→ PROMPT: Starting at the line containing "Image resolution: width=994" and ending with the last of the records, rewrite those lines as a numbered list, omitting any blank lines.

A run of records

begin

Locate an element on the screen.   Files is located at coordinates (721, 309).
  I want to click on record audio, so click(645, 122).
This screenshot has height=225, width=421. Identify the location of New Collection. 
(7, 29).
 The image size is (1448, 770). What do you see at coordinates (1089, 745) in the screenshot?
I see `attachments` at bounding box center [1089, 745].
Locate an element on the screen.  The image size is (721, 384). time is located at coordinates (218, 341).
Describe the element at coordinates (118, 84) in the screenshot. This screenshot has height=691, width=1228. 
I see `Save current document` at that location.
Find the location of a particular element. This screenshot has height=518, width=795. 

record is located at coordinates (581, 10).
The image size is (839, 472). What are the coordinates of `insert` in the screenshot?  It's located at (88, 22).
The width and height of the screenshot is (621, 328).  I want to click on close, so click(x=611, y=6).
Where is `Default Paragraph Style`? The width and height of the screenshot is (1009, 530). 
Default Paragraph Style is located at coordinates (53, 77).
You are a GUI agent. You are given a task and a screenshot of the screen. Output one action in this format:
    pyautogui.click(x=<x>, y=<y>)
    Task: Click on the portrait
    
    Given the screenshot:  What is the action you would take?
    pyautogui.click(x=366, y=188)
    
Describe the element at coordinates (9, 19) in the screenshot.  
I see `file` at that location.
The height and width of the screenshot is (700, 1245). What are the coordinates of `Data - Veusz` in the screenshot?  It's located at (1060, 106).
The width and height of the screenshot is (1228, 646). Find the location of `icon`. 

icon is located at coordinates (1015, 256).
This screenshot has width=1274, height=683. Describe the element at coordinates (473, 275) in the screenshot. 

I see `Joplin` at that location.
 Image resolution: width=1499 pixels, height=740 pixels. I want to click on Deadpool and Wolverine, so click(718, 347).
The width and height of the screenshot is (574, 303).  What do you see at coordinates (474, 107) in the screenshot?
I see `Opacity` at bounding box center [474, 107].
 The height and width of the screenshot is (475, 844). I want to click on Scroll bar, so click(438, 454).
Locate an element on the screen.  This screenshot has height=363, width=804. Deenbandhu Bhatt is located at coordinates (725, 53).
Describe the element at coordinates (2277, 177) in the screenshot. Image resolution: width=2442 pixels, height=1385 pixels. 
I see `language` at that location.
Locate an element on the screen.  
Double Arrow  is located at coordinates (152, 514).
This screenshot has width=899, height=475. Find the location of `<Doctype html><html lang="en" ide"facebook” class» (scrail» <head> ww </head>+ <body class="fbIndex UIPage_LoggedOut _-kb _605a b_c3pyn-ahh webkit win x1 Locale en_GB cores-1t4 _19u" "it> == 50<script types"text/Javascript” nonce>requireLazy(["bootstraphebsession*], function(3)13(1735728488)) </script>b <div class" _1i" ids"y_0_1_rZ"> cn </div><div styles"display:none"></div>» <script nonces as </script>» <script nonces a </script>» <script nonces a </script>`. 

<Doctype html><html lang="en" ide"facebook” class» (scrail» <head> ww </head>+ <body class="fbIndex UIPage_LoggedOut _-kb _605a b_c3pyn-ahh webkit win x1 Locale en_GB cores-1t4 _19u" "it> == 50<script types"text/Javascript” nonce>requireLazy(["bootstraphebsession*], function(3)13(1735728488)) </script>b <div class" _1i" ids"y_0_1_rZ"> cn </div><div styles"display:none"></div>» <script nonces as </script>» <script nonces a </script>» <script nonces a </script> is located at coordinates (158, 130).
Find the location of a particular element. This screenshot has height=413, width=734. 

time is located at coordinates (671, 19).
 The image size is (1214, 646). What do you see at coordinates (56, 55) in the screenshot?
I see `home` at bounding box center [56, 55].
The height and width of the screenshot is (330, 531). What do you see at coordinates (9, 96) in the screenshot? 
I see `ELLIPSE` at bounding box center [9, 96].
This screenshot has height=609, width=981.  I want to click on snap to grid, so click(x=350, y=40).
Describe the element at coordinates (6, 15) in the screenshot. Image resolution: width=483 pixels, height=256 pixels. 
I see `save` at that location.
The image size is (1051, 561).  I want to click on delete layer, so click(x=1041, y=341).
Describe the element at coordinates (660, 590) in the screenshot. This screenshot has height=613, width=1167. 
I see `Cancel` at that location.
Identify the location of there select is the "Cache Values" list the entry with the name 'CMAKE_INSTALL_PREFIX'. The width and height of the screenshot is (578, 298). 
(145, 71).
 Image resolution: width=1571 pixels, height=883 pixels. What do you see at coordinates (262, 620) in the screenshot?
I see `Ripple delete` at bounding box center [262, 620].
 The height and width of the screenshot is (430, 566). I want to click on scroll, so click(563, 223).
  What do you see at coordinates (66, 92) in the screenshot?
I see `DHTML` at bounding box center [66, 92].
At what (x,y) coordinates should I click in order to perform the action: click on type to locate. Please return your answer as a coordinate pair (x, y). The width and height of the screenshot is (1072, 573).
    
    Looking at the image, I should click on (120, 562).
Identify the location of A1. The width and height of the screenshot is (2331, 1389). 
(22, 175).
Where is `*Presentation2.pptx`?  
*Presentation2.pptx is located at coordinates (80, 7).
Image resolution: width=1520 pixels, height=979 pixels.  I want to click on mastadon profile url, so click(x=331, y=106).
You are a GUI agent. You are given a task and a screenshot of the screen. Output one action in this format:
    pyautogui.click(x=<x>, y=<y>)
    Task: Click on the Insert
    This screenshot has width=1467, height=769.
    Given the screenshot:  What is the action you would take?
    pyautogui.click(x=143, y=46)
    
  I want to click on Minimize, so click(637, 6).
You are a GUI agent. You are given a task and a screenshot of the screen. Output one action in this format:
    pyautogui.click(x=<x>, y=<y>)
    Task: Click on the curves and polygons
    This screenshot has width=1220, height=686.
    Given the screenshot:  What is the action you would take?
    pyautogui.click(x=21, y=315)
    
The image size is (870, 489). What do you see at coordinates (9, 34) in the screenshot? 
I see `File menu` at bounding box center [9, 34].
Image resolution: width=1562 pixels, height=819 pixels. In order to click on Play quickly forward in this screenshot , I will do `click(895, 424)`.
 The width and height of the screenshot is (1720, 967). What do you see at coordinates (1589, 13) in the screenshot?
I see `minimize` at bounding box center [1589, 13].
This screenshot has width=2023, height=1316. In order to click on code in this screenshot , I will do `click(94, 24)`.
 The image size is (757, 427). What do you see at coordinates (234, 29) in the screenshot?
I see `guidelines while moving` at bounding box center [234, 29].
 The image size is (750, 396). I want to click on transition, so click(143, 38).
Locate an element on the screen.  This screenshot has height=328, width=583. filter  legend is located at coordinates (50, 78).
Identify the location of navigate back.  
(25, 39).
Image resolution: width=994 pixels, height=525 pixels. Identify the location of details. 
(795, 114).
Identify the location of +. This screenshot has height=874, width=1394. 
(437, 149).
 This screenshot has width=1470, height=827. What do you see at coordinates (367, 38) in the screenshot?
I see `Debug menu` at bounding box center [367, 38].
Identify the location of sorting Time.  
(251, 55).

end

→ PROBLEM SOLUTION:
1. Image resolution: width=994 pixels, height=525 pixels. Identify the location of details. 
2. (795, 114).
3. Identify the location of +. This screenshot has height=874, width=1394. 
4. (437, 149).
5.  This screenshot has width=1470, height=827. What do you see at coordinates (367, 38) in the screenshot?
6. I see `Debug menu` at bounding box center [367, 38].
7. Identify the location of sorting Time.  
8. (251, 55).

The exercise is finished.